Primary myelofibrosis (PMF) is a clonal hematopoietic stem cell disorder characterized by bone marrow fibrosis, extra-medullary hematopoiesis with splenomegaly and leukoerythroblastosis in the peripheral blood (1,2). The clinical manifestations of PMF include severe anemia, marked hepatosplenomegaly and constitutional symptoms. Ineffective erythropoiesis and extra-medullary hematopoiesis are the main causes of anemia and organomegaly, respectively. Approximately 20% of patients diagnosed with PMF may present progression to acute leukemia, but most patients die of other conditions, such as cardiovascular events, or as a consequence of cytopenias, such as infections or bleeding (3).

The diagnostic criteria for this disease have been revised since the discovery in 2005 of the acquired mutation V617F in the JAK2 gene, which is found in 50-60% of patients with PMF (4). The JAKs, which include JAK1, JAK2, JAK3 and TYK, are a family of cytoplasmic tyrosine kinases that are essential for cytokine signaling and gene transcription. The JAK2V617F mutation results in the constitutive activation of JAK2 tyrosine kinase and its downstream targets, which leads to increased signaling of associated cytokine receptors and the subsequent proliferation of hematopoietic cells harboring these receptors (5). The clinical significance of the mutation is evident in that homozygosis for JAK2 V617F results in a more symptomatic illness relative to heterozygous patients. However, the prognostic significance of the mutation is controversial, including its implication in poor clinical outcomes and the risk of progression to leukemia (6).

Until recently, the most widely used prognostic classification of PMF was the Lille score, which categorizes patients into three risk groups based on the hemoglobin level and leukocyte count at diagnosis (7). However, the Lille score fails to clearly discriminate between intermediate- and high-risk prognostic categories.
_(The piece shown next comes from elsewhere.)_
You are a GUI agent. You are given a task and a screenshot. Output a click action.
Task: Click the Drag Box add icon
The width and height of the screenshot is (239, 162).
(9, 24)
Recognition of these limitations led to a multicenter study aimed at building a new International Prognostic Scoring System (IPSS) for PMF, in which seven European and American centers contributed data from more than 1,000 PMF patients. In the multivariate analysis, the initial features independently associated with a poor prognosis were an age older than 65 years, the presence of constitutional symptoms, hemoglobin <10 g/dL, WBC count >25×109/L and the presence of blasts in the peripheral blood. These prognostic factors formed the basis for four risk groups with clear-cut, non-overlapping survival curves: no factors (low risk), one factor (intermediate risk-1), two factors (intermediate risk-2) or three or more factors (high risk) (8).

The IPSS demonstrated a higher discriminatory power than previous scoring systems and showed a high degree of replicability and predictive accuracy. The IPSS is based on prognostic factors recorded at the diagnosis of PMF that are not necessarily stable over the course of the disease. To address this shortcoming, a dynamic prognostic model (DIPSS) was subsequently developed, and it utilizes the same prognostic variables used in IPSS but can be applied at any time during the course of the disease (9). The DIPSS assigns two, rather than one, adverse points for hemoglobin <10 g/dL, and the risk categorization is accordingly modified: low (0 adverse points), intermediate-1 (1 or 2 points), intermediate-2 (3 or 4 points) and high (5 or 6 points).

As many patients are elderly at diagnosis or present several comorbidities, most PMF patients are managed with supportive care only. Thus, a high degree of prognostic certainty is desired to permit the recommendation of more aggressive or high-risk therapeutic procedures, and the patient's classification by prognostic score enables better therapeutic planning, especially for patients who are younger and eligible for bone marrow transplantation. Furthermore, the development of methods to assess and validate measures for clinical outcome becomes crucial in the era of targeted therapies, in which the therapeutic potential of JAK inhibitor molecules has emerged (10-12).

Thus, the aim of our study was to analyze the clinical and laboratory data of consecutive PMF cases diagnosed in a single center, focusing on the Lille and IPSS prognostic scores and comparing their applicability to predict a poor outcome.

PATIENTS AND METHODS

Seventy-four consecutive patients with primary myelofibrosis diagnosed between January 1992 and August 2011 were included in this study for retrospective analysis. The local ethics committee approved this study. All cases were reclassified according to the WHO classification. In all cases, the presence of increased reticulin and/or collagen bone marrow content without any apparent cause (such as chronic myeloid leukemia, PV, myelodysplasia, lymphoproliferative disorders, scleroderma and primary pulmonary hypertension) was required in addition to the presence of features typical of this disease, including palpable splenomegaly, leukoerythroblastosis or histological demonstration of myeloid metaplasia.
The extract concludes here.